Generation and bioenergetic analysis of cybrids containing mitochondrial DNA from mouse skeletal muscle during aging

Abstract

Mitochondrial respiratory chain defects have been associated with various diseases and normal aging, particularly in tissues with high energy demands including skeletal muscle. Muscle-specific mitochondrial DNA (mtDNA) mutations have also been reported to accumulate with aging. Our understanding of the molecular processes mediating altered mitochondrial gene expression to dysfunction associated with mtDNA mutations in muscle would be greatly enhanced by our ability to transfer muscle mtDNA to established cell lines. Here, we report the successful generation of mouse cybrids carrying skeletal muscle mtDNA. Using this novel approach, we performed bioenergetic analysis of cells bearing mtDNA derived from young and old mouse skeletal muscles. A significant decrease in oxidative phosphorylation coupling and regulation capacity has been observed with cybrids carrying mtDNA from skeletal muscle of old mice. Our results also revealed decrease growth capacity and cell viability associated with the mtDNA derived from muscle of old mice. These findings indicate that a decline in mitochondrial function associated with compromised mtDNA quality during aging leads to a decrease in both the capacity and regulation of oxidative phosphorylation.

Figure 1.

Generation of cybrids containing mtDNA from skeletal muscle. Flowchart of how mtDNA from the skeletal muscle was transferred to ρ⁰ cells to produce cybrids.

Figure 2.

Validation of transfer of mtDNA from muscle to cybrids. Representative chromatograms of signature sequences of mtDNA at positions 9461 and 9818 and surrounding areas of DBA/2-muscle sample (A), cybrids derived from fusion of mitochondria from DBA/2 muscle and ρ⁰ cells (B), C57BL/6-muscle (C) and cybrids derived from fusion of mitochondria from C57BL/6 muscle and ρ⁰ cells (D). An arrow shows the base difference at 9461, and the different lengths of the A-stretch are also indicated.

Figure 3.

Oxygen consumption measurement. Six and 26 months represent 24 and 22 cybrids per age group, respectively. Endogenous respiration was measured in intact cells (A), after treatment with the ATP synthase inhibitor oligomycin at 2.5 µg/ml (B), and with the uncoupler FCCP at 0.5 µM (C). The activities were determined with about 5 × 10⁶ cells. Three determinations were made for each cybrid and the average values are shown.
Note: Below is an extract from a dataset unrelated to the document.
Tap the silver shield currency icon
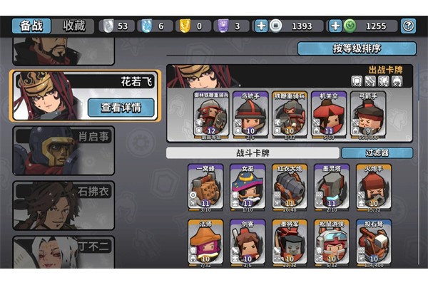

Ratios of oligomycin-resistant to native endogenous respiration rates (D) and FCCP-treated fully uncoupled to oligomycin-resistant respiration rates (E) of each age group were also calculated.

Figure 4.

Growth capacity measurement. Six and 26 months represent 24 and 25 cybrids per age group, respectively. Cells were grown in glucose-containing DMEM for 24 h, then in glucose medium (A) or in galactose medium (B) for another 72 h. Doubling times were calculated as: 72 h × Log (2)/[Log (total cell number at the end)-Log (total cell number when media were changed)]. Three determinations were made for each cybrid. Growth index was calculated as the ratio of doubling time in galactose-containing medium to that in glucose medium (C).

Figure 5.

Cell viability analysis. Six and 26 months represent 24 and 25 cybrids per age group, respectively. Cells were grown in glucose-containing DMEM for 24 h, then in glucose medium (A) or in galactose medium (B) for another 72 h. Cell viabilities were analyzed with a Vi-cell^TM XR cell viability analyzer (Beckman Coulter). Three determinations were made for each cybrid. Viability index was calculated as the ratio of percentage of cell viability in galactose-containing medium to that in glucose medium (C).

Figure 6.

mtDNA copy number analysis. (A) Six and 26 months represent 24 and 20 cybrids per age group. Relative mtDNA copy number (mtDNA/nDNA) was the mtDNA content normalized by nuclear DNA encoded β-actin gene. (B) Relationship between the relative mtDNA copy number and the maximal respiration as measured by oxygen consumption with uncoupler FCCP in 40 individual transformants of both age groups. (C) Relationship between the relative mtDNA copy number and the ratio of doubling time (in galactose/in glucose media) in 40 individual transformants of both age groups. (D) Relationship between the relative mtDNA copy number and the ratio of viability (in galactose/in glucose media). In (B–D), n includes 22 cybrids of 6-month-young mice, and 18 cybrids of 26-month-old mice.